M Nakasumi, S Okamoto, M Sowa
INTERNATIONAL CONFERENCE ON PARALLEL AND DISTRIBUTED PROCESSING TECHNIQUES AND APPLICATIONS, VOLS I-IV, PROCEEDINGS, IV 1621-1627, 1998 Peer-reviewed
We previously proposed a Program Controlled Cache Level Memory on Parallel Computer. It can migrate data between high speed memory as fast as cache memory and NUMA-type shared memory by data transfer program. Program Controlled Cache Memory is composed by a word-addressable high speed memory (Cache Level Memory) and a hardware mechanism which executes instructions to migrate variable sized data. Program Controlled Cache Memory can reduce the processor stall time by network busy. Because cache line sized data, transfer brings unnecessary network traffic and waste of cache. But variable sized data transfer, instead of cache line sized, makes network traffic minimize, and injecting indispensable data into Cache Level Memory brings no waste of Cache Level Memory. To work Program Controlled Cache Level Memory efficiently, programmers and compiler writers mast transform the application so that its memory referencing behavior better exploits the memory hierarchy.

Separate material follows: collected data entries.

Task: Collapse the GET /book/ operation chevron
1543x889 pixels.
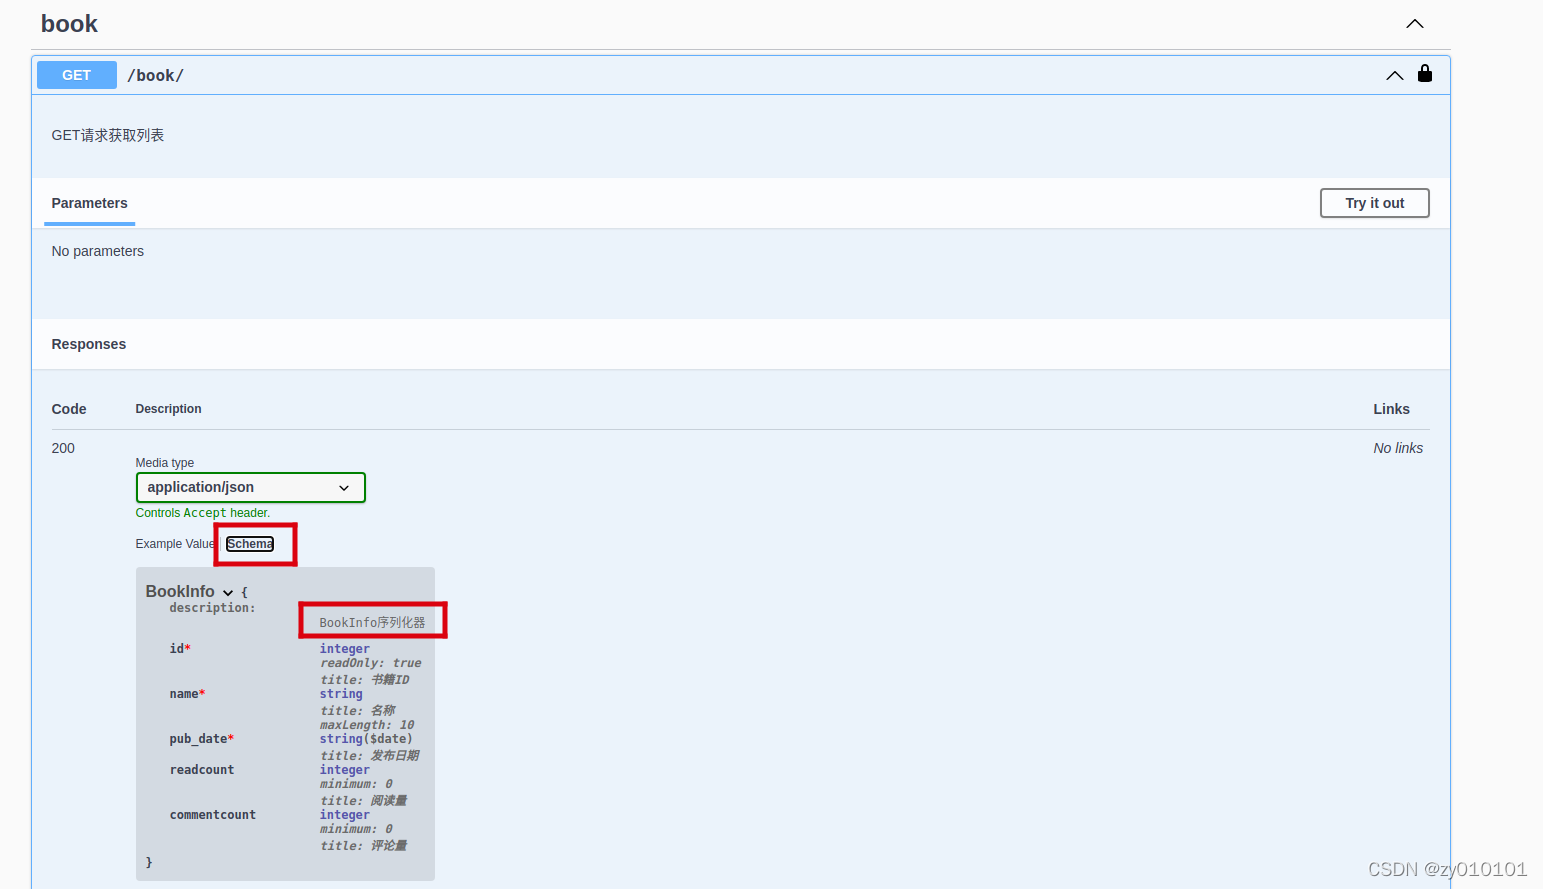Action: 1394,74
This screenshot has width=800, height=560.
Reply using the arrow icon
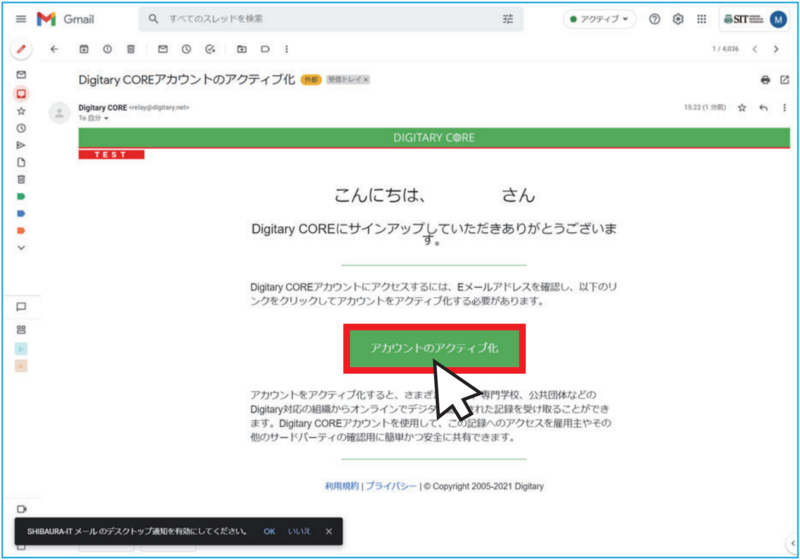764,107
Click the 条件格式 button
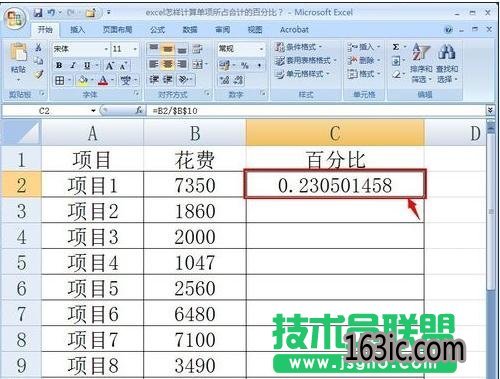 [x=298, y=47]
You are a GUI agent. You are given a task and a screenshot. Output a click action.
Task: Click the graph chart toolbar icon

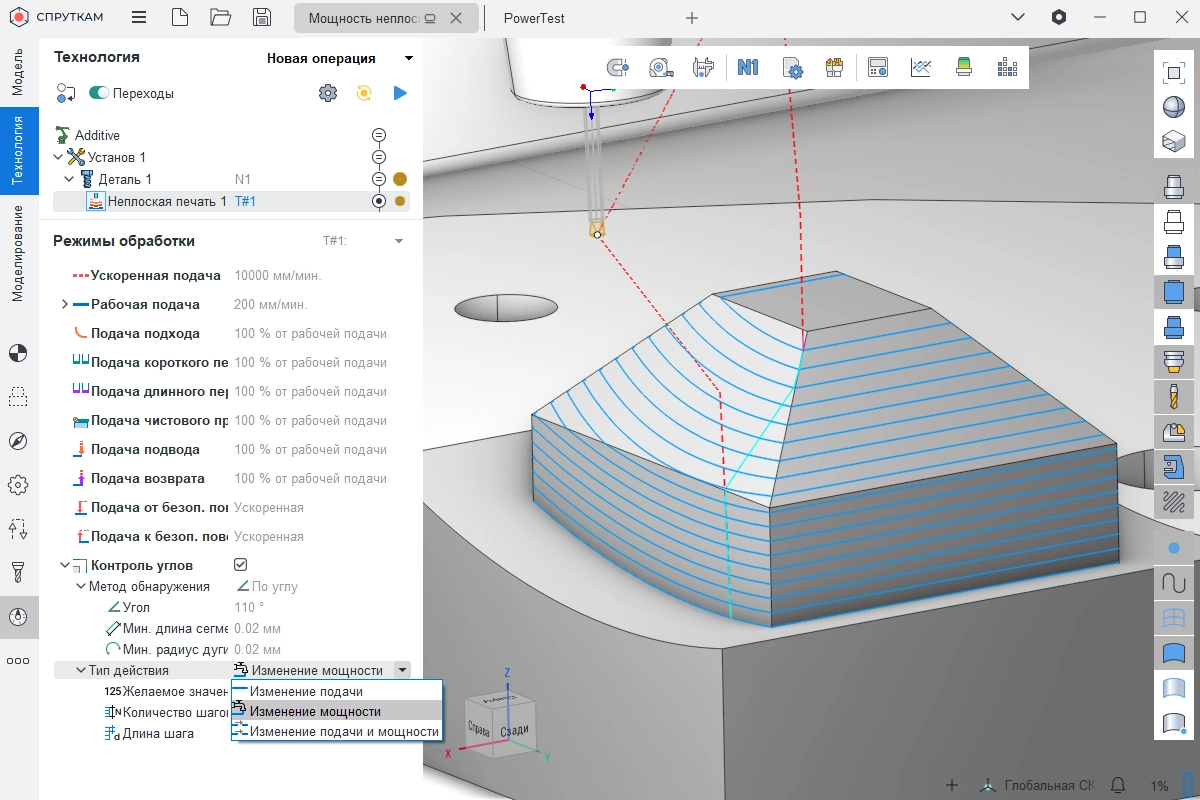(x=921, y=67)
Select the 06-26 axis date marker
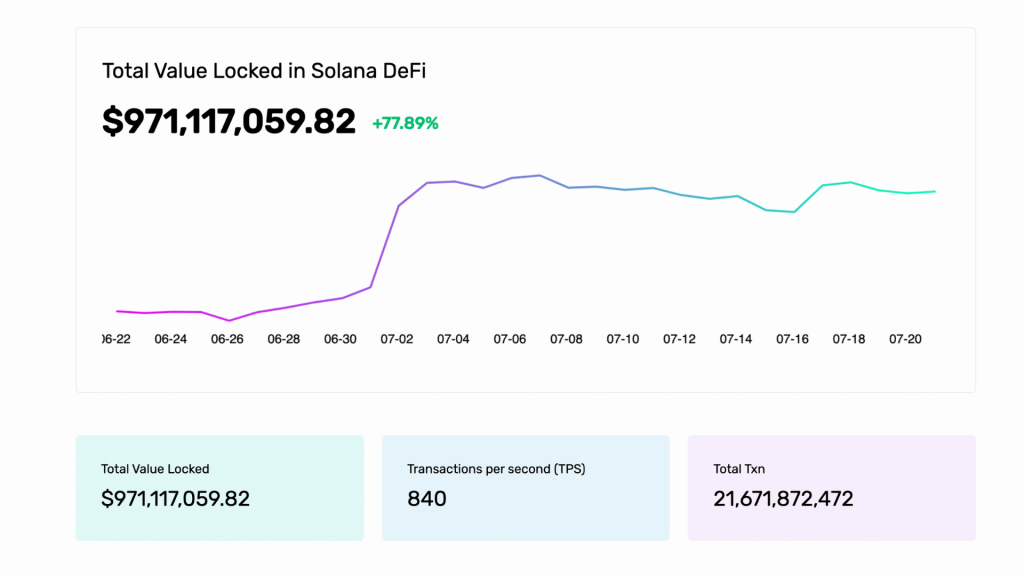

This paper describes how programmer can improve memory performance through three well known communication optimizations, such as communication. pipelining, communication combination, and communication overlapping, on Program Controlled Cache Level Memory.
We also provide an optimizing example which has data distribution buys. The statistics of Mem-Spy produce useful information to optimize program for Program Controlled Cache Level Memory.